Marcel Dyf (born Marcel Dreyfus, 7 October 1899 – 15 September 1985) was a French impressionist painter.

Biography[edit]

Early life[edit]

Marcel Dyf was born Marcel Dreyfus on 7 October 1899 in Paris.[1][2][3] He grew up in Normandy, in the towns of Ault, Deauville and Trouville.[2] He started a career as an engineer but soon decided to become a painter.[3] In 1922, he moved to Arles, where he was trained as a painter and set up a studio.[1][3]

Career[edit]

He painted frescoes in the city halls of Saint-Martin-de-Crau and Saintes-Maries-de-la-Mer.[2] He also painted frescoes in the Museon Arlaten and in the dining hall of the Collège Ampère, both of which are in Arles.[2] He also designed windows inside the Église Saint-Louis in Marseille.[2]

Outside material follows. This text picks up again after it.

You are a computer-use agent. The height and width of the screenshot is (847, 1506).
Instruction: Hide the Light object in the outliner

In 1935, he moved to Maximilien Luce's old studio on the Avenue du Maine in Paris.[2] By 1940, because of the German invasion of France during the Second World War, he returned to Arles.[2] He quickly joined the French Resistance in Corrèze and the Dordogne.[2][3] He later moved back to Paris and finally moved in Saint-Paul-de-Vence.[1][2] However, in the 1950s, he started wintering in Paris and summering in Cannes, where he attracted the attention of American art collectors.[2]

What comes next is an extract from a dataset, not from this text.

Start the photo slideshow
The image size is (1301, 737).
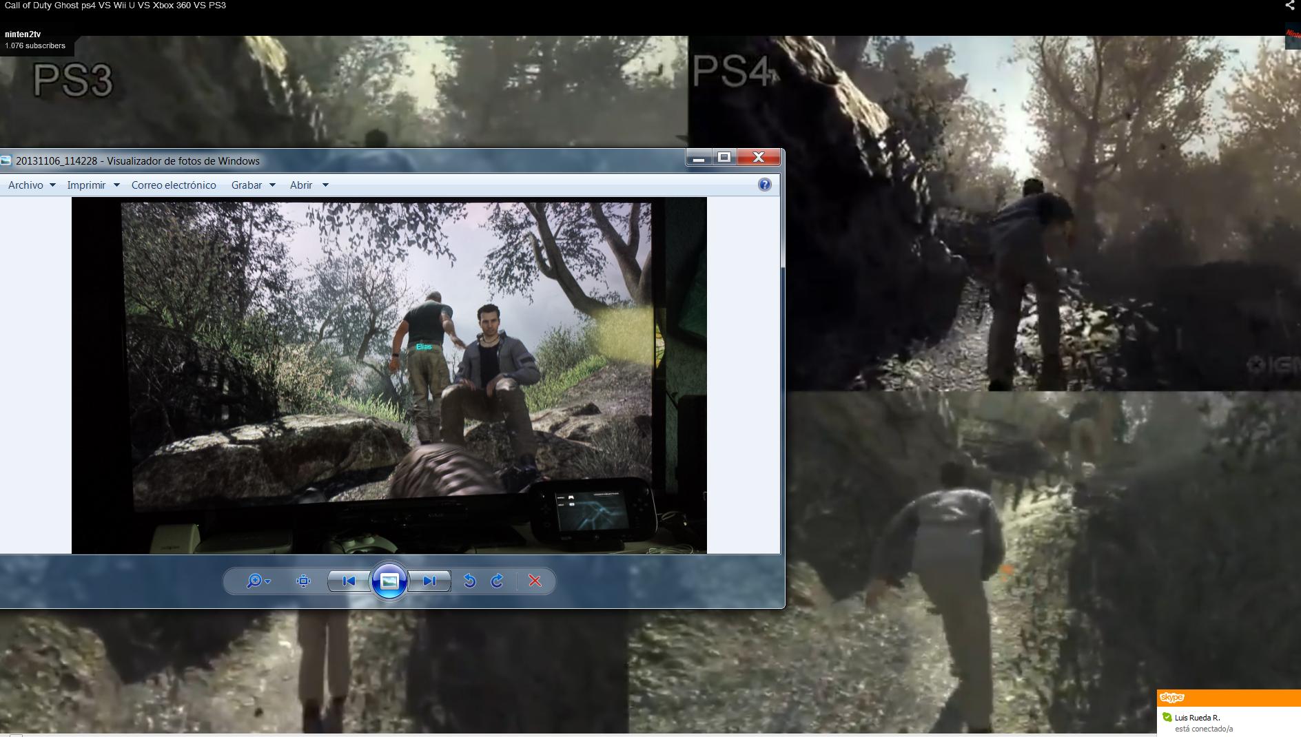[389, 581]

His work was exhibited and sold at the Petrides Gallery, the Salon d’Automne, the Salon des Tuileries and the Salon des Artistes Français in Paris as well as galleries in Cannes, Nice, Marseille and Strasbourg.[2] Overseas, it was exhibited at the Frost & Reed Gallery in London.[1]

Personal life[edit]

In 1954, he married Claudine Godat in Cannes, when she was nineteen years old.[1][3] The Dyfs purchased a sixteenth-century hunting lodge in Bois-d'Arcy near Versailles, and it became their primary residence.[2] They also summered in Saint-Rémy-de-Provence and Eygalières.[2]

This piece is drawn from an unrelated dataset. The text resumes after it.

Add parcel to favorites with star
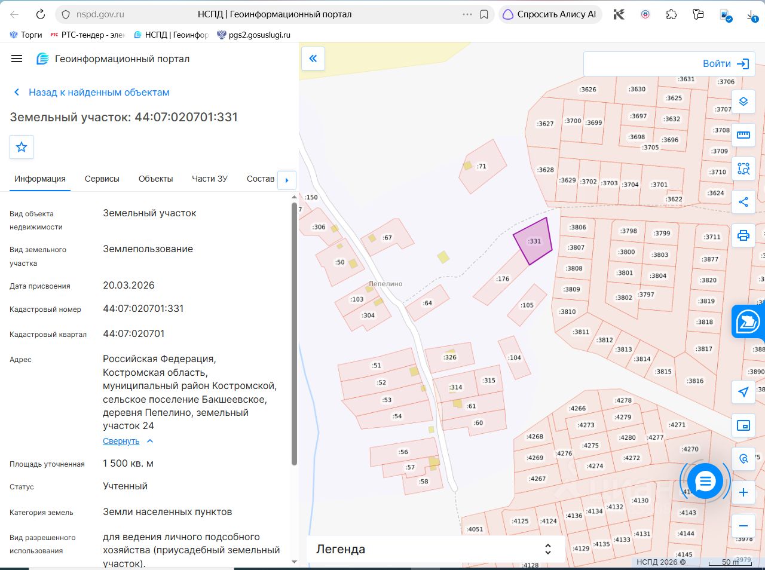The height and width of the screenshot is (570, 765). tap(22, 147)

He died on 15 September 1985 in Bois-d'Arcy.[1][3]

References[edit]

  1. ^ a b c d e f "Dyf biography". www.marcel-dyf.com. Retrieved 2023-05-14.
  2. ^ a b c d e f g h i j k l m "Frost & Reed Gallery". Archived from the original on 2013-12-26. Retrieved 2013-12-25.
  3. ^ a b c d e f "Marcel Dyf". rehs.com. Retrieved 2023-05-14.